Afirmando o papel do Brasil como potência regional, o Presidente Luiz Inácio Lula da Silva assinou ontem um acordo energético com o Presidente peruano Alan Garcia que prevê a construção de cerca de seis grandes hidroelétricas na Amazônia Peruana para gerar mais de 6.000 MW de energia, principalmente para exportação ao Brasil.
Os projetos foram desenvolvidos pela estatal Eletrobrás em parceria com grandes empreiteiras brasileiras, como a Odebrecht e Andrade Gutierrez, que também devem participar da construção dos empreendimentos, com financiamento previsto pelo BNDES (Banco Nacional de Desenvolvimento Econômico e Social). Com um custo estimado em US$15 bilhões, as hidreletricas foram concebidas para produzir energia voltada principalmente para fornecimento ao Brasil.
“Este acordo não irá garantir energia limpa e renovável para o Peru. Ao contrário, vai impor uma série de impactos ambientais e sociais negativos, como o deslocamento de povos indígenas e o desmatamento acelerado em pelo menos cinco provincias do Peru, colocando em grave risco o futuro da Amazônia Peruana,” afirmou Mariano Castro, ex-Secretário-Executivo do Conselho National Peruano de Meio Ambiente (CONAM) e advogado da Sociedade Peruana de Direito Ambiental (SPDA).
Um dos primeiros projetos a serem construídos no âmbito do acordo seria a Hidreletrica de Paquitzapango no Rio Ene, que afetaria cerca de 17.000 indígenas da etnia Ashaninka, ameaçando a Reserva Comunitária Ashaninka, assim como o Parque Nacional Otishi, ambos áreas legalmente protegidas.
“A represa de Paquitzapango está sendo planejada sem o diálogo entre o governo peruano e as pessoas que seriam afetadas por esses projetos,” afirma Ruth Buendia Mestoquiari, líder indígena Ashaninka. “O Rio Ene é a alma de nossas terras, o rio que alimenta nossas florestas, animais, plantas, plantações e, especialmente, nossos filhos.”
A Hidrelétrica de Inambari no rio Madre de Dios provavelmente seria construída também no âmbito do acordo bilateral assinado ontem pelos presidentes Lula e Garcia. Inambari inundaria mais de 46.000 hectares, deixando mais de 15.000 pessoas sem terras agricultáveis. O projeto também inundaria trechos da rodovia Interoceânica, para a qual os peruanos já pagaram um preço altíssimo.
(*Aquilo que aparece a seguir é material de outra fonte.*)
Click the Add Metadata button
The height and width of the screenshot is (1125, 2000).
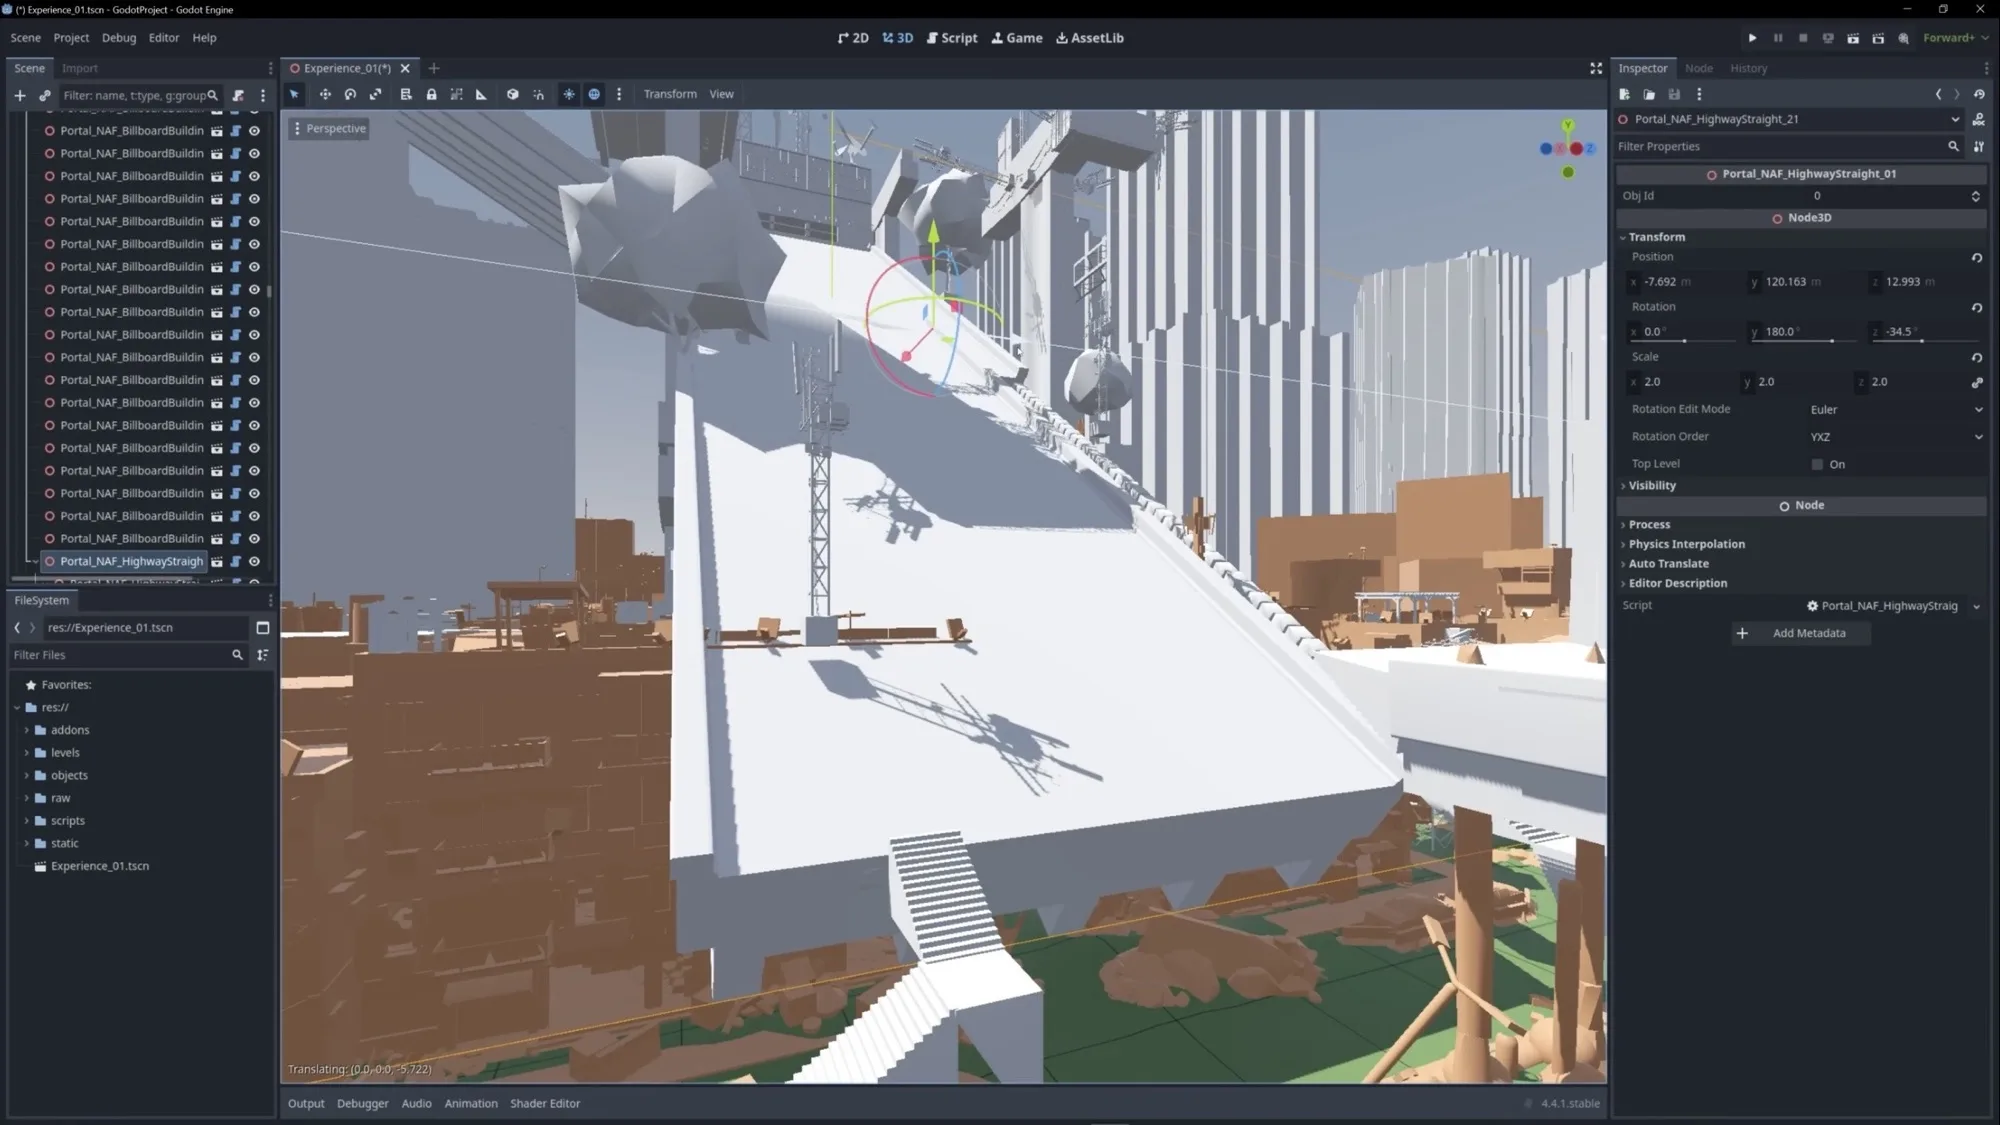point(1800,633)
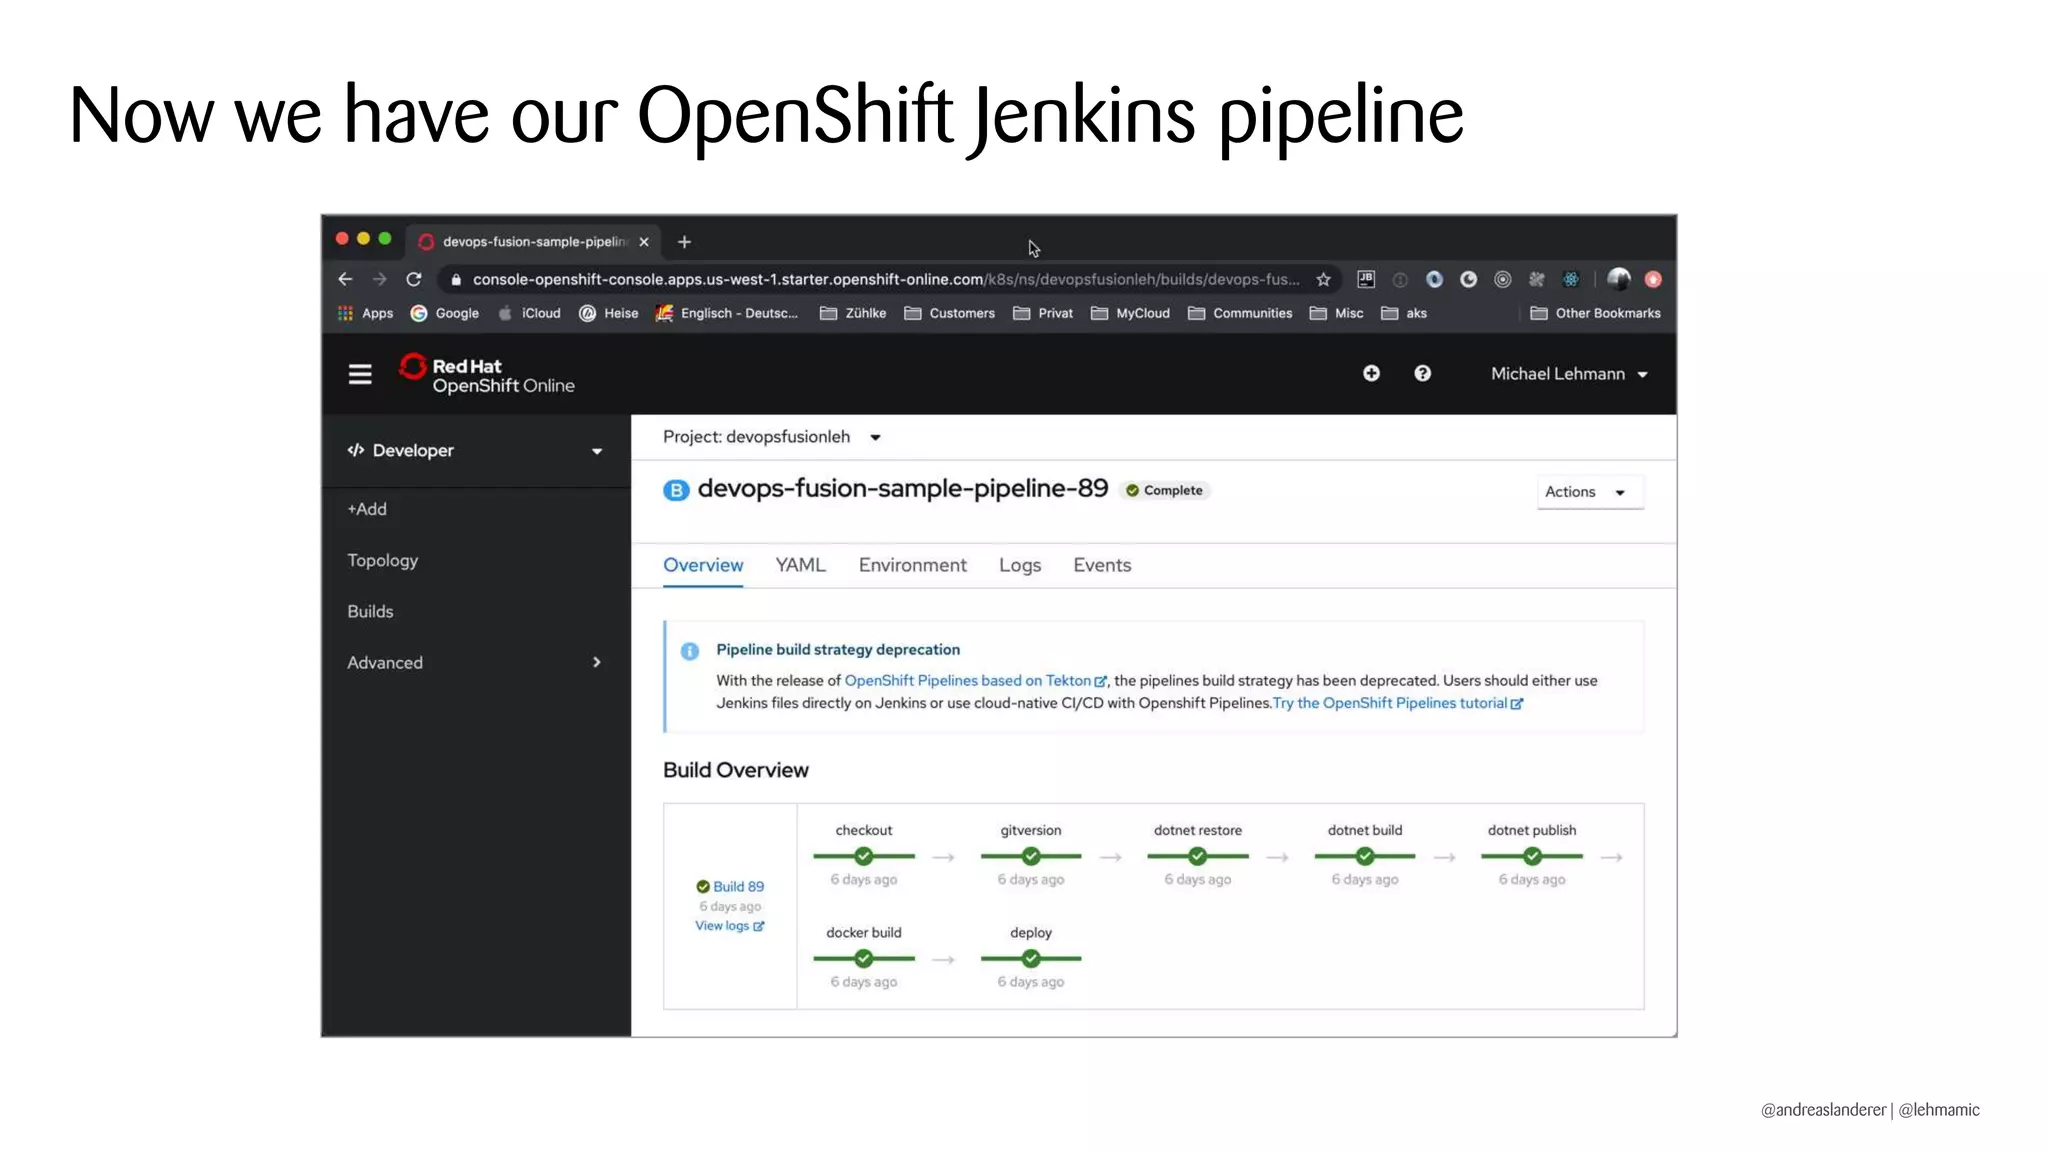Switch to the YAML tab

click(800, 565)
“O Peru não precisa dessas represas, temos um potencial de cerca de 50.000 MW de energia de fontes renováveis, como eólica, solar e geotermal, sem precisar de grandes represas nas planicies da Amazônia. Esse acordo somente beneficiaria o Brasil, e não vamos deixar isso acontecer,” afirmou o engenheiro Alfredo Novoa Pena, fundador da organização ambiental peruana Pro-Naturaleza.
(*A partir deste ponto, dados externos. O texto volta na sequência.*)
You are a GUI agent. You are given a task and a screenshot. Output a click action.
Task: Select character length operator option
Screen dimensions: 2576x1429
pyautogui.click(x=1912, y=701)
Apesar do acordo já ter sido assinado pelos presidentes, é provável que sofrerá obstáculos legais no Peru. “Como este acordo implica no estabelecimento de mudanças no arcabouço legal para a construção de hidroelétricas em terras peruanas, ele deve ser revisado pelo Congresso Nacional antes de ser aprovado,” observa Cesar Gamboa, advogado da ONG Direitos Ambientais e Recursos Naturais (DAR).
O acordo também foi recebido com preocupação no Brasil. “Os resultados desse acordo vão afetar de forma irreversível o bioma na Amazônia peruana, e a energia que será produzida atenderá aos interesses de empresas minero-metalúrgicas internacionais que estão, em ritmo cada vez maior, se instalando na região amazônica continental. Essa energia não vai ser direcionada para as necessidades da população peruana, nem tampouco à população brasileira,” afirmou o Professor Célio Bermann, Professor do Instituto de Eletrotécnica e Energia da Universidade de São Paulo.
O acordo não prevê provisões para o bem-estar das comunidades afetadas pelos projetos, seus direitos e participação nos benefícios dos projetos.